> PROBLEM STATEMENT: Which lines of the entries contain the string "product"? Copy each of them.

> RECORD EXTRACTS:
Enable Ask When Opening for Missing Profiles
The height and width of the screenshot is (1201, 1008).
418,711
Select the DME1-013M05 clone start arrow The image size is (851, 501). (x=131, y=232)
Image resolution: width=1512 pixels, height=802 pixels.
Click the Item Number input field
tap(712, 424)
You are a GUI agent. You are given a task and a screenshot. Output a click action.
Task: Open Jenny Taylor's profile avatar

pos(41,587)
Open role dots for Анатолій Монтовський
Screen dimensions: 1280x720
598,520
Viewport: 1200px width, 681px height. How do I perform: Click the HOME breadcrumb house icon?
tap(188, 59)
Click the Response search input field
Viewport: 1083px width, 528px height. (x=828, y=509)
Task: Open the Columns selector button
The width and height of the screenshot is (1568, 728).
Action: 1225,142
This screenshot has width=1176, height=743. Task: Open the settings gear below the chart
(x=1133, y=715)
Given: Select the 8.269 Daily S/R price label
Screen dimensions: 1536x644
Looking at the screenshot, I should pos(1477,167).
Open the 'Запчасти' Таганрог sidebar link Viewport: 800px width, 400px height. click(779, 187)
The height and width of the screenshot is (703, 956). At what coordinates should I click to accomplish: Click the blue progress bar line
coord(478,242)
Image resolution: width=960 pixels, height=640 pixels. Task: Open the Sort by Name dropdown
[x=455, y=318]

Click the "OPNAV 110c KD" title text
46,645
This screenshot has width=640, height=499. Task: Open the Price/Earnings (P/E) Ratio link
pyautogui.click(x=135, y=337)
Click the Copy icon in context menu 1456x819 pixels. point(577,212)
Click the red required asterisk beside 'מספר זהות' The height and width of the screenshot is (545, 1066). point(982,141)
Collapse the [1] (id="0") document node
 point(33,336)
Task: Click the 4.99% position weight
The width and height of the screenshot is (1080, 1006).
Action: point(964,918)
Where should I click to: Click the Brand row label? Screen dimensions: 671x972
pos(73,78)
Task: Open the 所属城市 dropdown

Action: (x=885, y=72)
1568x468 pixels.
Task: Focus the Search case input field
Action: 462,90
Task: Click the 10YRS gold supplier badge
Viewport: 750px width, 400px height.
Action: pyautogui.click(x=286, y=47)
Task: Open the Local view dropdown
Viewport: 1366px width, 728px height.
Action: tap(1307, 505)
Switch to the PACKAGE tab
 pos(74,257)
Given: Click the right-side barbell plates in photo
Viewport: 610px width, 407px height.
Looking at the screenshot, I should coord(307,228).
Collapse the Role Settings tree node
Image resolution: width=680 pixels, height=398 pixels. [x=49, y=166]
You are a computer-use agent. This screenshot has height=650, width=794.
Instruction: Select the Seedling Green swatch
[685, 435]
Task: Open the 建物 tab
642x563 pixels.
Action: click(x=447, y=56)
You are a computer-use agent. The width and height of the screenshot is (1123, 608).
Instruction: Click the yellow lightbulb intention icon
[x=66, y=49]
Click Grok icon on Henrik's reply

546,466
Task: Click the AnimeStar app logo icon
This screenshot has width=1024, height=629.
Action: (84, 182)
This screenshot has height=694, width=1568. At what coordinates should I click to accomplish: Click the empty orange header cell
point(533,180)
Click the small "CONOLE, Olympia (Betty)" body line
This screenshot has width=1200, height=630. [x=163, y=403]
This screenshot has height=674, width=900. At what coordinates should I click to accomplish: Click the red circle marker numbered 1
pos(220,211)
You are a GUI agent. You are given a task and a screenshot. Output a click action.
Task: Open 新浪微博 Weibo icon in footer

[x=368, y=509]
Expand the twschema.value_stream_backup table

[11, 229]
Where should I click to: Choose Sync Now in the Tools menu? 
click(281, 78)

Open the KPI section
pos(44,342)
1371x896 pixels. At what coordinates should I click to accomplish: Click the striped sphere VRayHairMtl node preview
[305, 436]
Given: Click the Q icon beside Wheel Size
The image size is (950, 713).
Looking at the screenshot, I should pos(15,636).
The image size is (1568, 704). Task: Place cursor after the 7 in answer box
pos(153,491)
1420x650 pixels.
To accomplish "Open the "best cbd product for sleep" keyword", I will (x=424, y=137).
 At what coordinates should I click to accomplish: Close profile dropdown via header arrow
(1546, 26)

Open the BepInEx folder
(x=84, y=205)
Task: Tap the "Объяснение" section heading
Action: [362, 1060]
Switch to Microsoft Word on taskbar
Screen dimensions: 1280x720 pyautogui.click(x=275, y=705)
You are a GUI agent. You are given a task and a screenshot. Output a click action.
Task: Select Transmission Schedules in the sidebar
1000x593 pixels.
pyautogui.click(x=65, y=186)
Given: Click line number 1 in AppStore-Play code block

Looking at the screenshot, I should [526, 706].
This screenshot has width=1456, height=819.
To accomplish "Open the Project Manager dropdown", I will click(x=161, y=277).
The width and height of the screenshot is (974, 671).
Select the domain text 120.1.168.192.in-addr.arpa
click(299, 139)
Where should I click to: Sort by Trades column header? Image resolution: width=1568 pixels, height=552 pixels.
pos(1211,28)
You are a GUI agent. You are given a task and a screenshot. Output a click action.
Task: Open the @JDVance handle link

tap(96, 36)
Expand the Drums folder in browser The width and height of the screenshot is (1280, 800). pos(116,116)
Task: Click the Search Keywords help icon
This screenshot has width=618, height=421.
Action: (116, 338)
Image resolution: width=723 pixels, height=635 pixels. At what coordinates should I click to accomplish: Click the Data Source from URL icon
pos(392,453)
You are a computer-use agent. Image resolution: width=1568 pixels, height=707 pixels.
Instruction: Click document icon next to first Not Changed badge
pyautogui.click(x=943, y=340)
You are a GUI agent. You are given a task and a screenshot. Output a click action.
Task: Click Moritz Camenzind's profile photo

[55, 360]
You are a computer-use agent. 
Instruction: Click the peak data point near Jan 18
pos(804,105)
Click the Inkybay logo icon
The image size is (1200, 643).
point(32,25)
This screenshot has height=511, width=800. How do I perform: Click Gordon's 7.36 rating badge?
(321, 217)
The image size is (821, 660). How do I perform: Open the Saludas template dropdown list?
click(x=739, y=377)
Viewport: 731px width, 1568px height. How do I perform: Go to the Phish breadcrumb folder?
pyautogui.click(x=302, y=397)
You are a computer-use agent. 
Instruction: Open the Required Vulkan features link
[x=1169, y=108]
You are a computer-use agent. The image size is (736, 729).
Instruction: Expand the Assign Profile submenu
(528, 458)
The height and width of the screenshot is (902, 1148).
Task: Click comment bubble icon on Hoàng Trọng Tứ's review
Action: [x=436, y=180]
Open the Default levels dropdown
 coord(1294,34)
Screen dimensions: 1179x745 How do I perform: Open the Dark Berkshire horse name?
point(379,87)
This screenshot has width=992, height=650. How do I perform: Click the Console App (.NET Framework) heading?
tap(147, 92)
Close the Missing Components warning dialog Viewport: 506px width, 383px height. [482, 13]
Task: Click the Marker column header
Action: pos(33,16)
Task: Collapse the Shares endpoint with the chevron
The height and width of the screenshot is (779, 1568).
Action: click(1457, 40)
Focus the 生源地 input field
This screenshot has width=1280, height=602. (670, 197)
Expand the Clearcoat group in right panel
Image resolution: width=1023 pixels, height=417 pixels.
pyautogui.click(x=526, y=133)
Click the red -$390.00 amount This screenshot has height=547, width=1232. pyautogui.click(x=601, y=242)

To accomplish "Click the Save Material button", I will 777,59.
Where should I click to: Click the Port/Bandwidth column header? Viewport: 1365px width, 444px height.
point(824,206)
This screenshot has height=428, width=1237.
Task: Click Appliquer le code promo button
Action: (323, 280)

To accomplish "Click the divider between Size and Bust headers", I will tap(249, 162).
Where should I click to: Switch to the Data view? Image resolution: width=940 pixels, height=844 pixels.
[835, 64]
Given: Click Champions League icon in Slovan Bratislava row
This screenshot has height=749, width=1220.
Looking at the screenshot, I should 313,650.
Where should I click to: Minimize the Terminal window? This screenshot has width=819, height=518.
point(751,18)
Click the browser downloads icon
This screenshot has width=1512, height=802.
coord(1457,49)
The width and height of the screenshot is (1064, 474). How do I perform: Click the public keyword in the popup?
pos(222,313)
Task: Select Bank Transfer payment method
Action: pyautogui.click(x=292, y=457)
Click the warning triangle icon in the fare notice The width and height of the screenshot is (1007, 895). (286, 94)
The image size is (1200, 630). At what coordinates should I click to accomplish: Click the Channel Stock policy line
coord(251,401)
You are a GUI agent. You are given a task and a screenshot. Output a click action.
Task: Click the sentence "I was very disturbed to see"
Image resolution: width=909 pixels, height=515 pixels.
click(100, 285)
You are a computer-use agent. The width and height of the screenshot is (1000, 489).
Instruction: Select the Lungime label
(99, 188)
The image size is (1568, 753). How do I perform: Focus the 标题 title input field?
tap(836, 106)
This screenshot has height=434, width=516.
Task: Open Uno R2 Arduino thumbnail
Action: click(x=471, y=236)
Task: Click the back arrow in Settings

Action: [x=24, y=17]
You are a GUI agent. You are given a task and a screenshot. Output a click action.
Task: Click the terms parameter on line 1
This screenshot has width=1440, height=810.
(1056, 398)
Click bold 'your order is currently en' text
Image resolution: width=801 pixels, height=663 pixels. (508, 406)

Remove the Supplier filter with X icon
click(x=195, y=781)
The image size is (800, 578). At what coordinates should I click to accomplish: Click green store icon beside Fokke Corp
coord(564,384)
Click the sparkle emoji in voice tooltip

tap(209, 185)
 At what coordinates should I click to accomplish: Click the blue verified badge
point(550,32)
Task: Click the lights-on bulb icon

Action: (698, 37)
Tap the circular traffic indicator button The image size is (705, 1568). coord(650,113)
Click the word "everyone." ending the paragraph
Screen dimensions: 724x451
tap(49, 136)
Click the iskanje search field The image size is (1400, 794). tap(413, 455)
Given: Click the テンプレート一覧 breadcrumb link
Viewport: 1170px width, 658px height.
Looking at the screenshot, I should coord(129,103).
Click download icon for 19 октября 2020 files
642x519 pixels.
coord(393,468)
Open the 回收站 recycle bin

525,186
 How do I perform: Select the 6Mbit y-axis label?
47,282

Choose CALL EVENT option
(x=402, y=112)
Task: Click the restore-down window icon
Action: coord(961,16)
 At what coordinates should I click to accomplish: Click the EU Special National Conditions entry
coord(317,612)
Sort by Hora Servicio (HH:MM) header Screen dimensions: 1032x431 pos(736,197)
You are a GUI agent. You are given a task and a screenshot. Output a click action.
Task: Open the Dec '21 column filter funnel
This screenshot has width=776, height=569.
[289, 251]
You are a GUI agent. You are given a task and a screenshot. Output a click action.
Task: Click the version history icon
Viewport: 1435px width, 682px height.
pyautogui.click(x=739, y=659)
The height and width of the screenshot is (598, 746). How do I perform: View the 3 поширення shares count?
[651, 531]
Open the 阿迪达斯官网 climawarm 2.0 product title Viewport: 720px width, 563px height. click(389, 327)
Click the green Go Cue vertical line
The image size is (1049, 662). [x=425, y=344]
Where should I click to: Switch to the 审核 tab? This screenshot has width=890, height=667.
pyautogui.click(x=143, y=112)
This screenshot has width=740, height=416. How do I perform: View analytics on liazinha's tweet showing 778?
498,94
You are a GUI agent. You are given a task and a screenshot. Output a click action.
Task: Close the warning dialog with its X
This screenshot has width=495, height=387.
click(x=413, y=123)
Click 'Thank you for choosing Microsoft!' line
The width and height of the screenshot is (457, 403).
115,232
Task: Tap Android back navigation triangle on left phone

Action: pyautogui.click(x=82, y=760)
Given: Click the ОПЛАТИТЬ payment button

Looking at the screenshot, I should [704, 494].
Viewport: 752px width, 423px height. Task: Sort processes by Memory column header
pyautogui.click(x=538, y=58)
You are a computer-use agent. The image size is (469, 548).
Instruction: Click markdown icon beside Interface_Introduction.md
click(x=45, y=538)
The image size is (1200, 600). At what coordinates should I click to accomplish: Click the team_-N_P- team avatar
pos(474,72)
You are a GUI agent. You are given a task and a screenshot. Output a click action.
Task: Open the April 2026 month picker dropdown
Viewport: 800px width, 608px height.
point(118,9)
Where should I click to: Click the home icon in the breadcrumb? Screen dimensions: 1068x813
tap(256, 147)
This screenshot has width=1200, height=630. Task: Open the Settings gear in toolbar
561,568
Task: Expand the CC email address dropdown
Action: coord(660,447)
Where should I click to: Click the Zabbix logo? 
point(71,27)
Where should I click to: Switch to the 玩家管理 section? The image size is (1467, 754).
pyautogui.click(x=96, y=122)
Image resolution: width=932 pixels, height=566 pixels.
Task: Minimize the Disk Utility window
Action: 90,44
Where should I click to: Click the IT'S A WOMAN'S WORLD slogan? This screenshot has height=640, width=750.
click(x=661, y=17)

> ANSWER TO THE EXERCISE:
To accomplish "Open the "best cbd product for sleep" keyword", I will (x=424, y=137).
Open the 阿迪达斯官网 climawarm 2.0 product title Viewport: 720px width, 563px height. click(389, 327)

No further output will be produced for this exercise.